期刊论文详细信息
Frontiers in Cellular Neuroscience
Towards a Bio-Inspired Real-Time Neuromorphic Cerebellum
Andrew G.D. Rowley1  Petruţ A. Bogdan1  Oliver Rhodes1  Michael Hopkins1  Beatrice Marcinnò2  Francesco Leporati2  Egidio D'Angelo3  Stefano Casali4  Claudia Casellato4 
[1] Department of Computer Science, The University of Manchester, Manchester, United Kingdom;Department of Electrical, Computer and Biomedical Engineering, University of Pavia, Pavia, Italy;IRCCS Mondino Foundation, Pavia, Italy;Neurophysiology Unit, Neurocomputational Laboratory, Department of Brain and Behavioral Sciences, University of Pavia, Pavia, Italy;
关键词: neuromorphic computing;    SpiNNaker;    large scale simulation;    spiking neural network;    communication profiling;    cerebellum model;   
DOI  :  10.3389/fncel.2021.622870
来源: DOAJ
【 摘 要 】

This work presents the first simulation of a large-scale, bio-physically constrained cerebellum model performed on neuromorphic hardware. A model containing 97,000 neurons and 4.2 million synapses is simulated on the SpiNNaker neuromorphic system. Results are validated against a baseline simulation of the same model executed with NEST, a popular spiking neural network simulator using generic computational resources and double precision floating point arithmetic. Individual cell and network-level spiking activity is validated in terms of average spike rates, relative lead or lag of spike times, and membrane potential dynamics of individual neurons, and SpiNNaker is shown to produce results in agreement with NEST. Once validated, the model is used to investigate how to accelerate the simulation speed of the network on the SpiNNaker system, with the future goal of creating a real-time neuromorphic cerebellum. Through detailed communication profiling, peak network activity is identified as one of the main challenges for simulation speed-up. Propagation of spiking activity through the network is measured, and will inform the future development of accelerated execution strategies for cerebellum models on neuromorphic hardware.
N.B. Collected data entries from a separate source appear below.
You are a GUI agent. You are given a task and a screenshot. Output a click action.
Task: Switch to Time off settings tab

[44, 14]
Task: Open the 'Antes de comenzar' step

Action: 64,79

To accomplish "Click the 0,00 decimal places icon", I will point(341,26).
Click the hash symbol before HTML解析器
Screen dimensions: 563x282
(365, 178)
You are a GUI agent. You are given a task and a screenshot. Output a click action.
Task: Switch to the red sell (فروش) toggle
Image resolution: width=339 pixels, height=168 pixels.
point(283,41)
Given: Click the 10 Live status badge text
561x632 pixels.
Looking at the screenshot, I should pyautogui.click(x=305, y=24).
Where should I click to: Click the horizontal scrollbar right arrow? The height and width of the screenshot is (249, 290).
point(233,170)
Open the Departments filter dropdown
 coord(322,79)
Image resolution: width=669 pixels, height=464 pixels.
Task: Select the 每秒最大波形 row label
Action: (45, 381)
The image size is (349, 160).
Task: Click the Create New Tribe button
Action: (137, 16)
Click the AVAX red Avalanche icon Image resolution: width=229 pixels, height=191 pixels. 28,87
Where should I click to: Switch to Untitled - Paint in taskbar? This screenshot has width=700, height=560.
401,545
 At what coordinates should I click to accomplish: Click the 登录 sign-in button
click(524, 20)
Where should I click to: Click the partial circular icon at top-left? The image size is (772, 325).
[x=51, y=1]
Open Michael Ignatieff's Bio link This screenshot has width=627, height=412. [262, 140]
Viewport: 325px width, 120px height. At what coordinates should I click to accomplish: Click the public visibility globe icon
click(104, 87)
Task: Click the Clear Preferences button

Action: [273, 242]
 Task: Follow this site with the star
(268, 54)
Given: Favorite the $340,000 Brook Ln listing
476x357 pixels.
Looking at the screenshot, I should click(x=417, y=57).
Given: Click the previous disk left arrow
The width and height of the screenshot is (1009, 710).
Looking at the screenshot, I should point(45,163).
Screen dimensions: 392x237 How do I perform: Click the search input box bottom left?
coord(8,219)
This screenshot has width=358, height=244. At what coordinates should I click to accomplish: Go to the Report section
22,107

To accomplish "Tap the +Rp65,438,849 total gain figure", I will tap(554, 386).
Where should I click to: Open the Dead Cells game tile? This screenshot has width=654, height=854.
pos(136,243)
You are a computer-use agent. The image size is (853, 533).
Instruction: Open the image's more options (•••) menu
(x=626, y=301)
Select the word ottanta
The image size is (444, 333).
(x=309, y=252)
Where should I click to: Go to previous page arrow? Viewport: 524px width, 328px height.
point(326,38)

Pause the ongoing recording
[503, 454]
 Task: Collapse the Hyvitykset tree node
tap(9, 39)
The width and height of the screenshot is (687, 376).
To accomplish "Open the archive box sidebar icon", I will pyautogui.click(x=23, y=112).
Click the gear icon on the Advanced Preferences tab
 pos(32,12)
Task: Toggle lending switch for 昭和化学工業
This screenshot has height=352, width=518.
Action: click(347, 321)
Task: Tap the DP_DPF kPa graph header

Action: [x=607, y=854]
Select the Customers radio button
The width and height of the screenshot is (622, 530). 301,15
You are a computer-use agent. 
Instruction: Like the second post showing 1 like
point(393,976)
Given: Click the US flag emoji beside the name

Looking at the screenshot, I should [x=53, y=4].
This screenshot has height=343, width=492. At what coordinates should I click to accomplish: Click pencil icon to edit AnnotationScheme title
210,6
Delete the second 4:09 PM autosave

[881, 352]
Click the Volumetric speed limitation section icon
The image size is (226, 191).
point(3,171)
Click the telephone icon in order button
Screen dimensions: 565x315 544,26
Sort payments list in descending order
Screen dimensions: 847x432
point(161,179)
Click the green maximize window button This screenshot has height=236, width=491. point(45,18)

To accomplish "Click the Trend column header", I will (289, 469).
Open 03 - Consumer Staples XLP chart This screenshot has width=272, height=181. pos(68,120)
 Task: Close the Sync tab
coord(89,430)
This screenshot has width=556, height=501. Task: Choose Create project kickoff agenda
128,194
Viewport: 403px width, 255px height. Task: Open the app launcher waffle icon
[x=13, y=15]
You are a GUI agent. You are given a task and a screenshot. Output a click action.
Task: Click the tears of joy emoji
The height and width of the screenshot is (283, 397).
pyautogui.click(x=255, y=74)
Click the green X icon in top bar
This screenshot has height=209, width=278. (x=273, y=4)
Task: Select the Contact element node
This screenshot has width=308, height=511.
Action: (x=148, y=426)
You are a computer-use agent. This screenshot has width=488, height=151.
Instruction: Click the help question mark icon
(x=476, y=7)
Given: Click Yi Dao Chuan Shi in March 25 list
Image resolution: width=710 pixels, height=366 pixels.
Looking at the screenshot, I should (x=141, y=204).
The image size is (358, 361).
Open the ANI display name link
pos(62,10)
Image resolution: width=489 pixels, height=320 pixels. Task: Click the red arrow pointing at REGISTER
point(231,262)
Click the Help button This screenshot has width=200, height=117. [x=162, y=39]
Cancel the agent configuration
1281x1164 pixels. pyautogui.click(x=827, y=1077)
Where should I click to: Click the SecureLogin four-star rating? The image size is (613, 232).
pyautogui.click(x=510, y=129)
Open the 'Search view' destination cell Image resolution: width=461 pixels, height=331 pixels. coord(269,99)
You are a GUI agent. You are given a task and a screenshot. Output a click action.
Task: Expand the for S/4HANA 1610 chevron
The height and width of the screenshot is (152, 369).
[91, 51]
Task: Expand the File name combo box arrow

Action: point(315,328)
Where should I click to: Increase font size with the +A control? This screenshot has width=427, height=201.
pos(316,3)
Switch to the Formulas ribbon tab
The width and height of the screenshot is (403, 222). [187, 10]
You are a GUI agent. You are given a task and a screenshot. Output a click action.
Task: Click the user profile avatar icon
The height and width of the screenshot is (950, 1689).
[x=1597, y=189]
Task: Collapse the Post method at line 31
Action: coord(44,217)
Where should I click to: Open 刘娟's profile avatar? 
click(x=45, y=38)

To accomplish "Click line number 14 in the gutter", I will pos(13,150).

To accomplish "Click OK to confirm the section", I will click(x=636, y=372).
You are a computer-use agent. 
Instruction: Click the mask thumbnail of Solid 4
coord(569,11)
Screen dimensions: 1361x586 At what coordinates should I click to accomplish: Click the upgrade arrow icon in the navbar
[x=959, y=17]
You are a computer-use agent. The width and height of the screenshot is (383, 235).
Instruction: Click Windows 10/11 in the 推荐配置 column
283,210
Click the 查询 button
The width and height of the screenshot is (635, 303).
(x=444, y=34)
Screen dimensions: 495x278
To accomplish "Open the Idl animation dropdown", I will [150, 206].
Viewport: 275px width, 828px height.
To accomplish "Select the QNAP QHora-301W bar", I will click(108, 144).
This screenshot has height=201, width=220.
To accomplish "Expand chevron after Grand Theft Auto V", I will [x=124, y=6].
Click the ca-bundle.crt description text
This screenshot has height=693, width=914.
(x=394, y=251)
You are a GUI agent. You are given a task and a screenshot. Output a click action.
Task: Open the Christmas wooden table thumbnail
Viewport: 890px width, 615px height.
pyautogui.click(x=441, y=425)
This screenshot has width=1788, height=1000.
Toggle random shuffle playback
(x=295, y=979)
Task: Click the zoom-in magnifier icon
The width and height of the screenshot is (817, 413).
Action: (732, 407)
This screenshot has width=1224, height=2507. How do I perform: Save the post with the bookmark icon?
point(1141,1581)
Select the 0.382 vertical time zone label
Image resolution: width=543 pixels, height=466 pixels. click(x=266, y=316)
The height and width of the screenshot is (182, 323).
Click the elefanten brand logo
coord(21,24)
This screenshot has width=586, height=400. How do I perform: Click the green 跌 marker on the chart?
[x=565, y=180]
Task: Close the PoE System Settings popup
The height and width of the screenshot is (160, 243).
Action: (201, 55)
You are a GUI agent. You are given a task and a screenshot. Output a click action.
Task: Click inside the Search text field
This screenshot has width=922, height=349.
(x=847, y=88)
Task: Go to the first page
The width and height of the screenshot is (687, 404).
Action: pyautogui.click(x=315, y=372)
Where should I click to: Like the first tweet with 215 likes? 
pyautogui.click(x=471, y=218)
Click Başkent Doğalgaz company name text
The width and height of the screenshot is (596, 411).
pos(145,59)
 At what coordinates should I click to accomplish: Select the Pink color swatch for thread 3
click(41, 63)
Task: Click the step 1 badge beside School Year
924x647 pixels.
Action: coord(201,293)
The large ratio of granule cells to other cell types in the model results in high levels of activity converging onto few cells, with those cells having relatively larger time costs associated with the processing of communication. Organizing cells on SpiNNaker in accordance with their spatial position is shown to reduce the peak communication load by 41%. It is hoped that these insights, together with alternative parallelization strategies, will pave the way for real-time execution of large-scale, bio-physically constrained cerebellum models on SpiNNaker. This in turn will enable exploration of cerebellum-inspired controllers for neurorobotic applications, and execution of extended duration simulations over timescales that would currently be prohibitive using conventional computational platforms.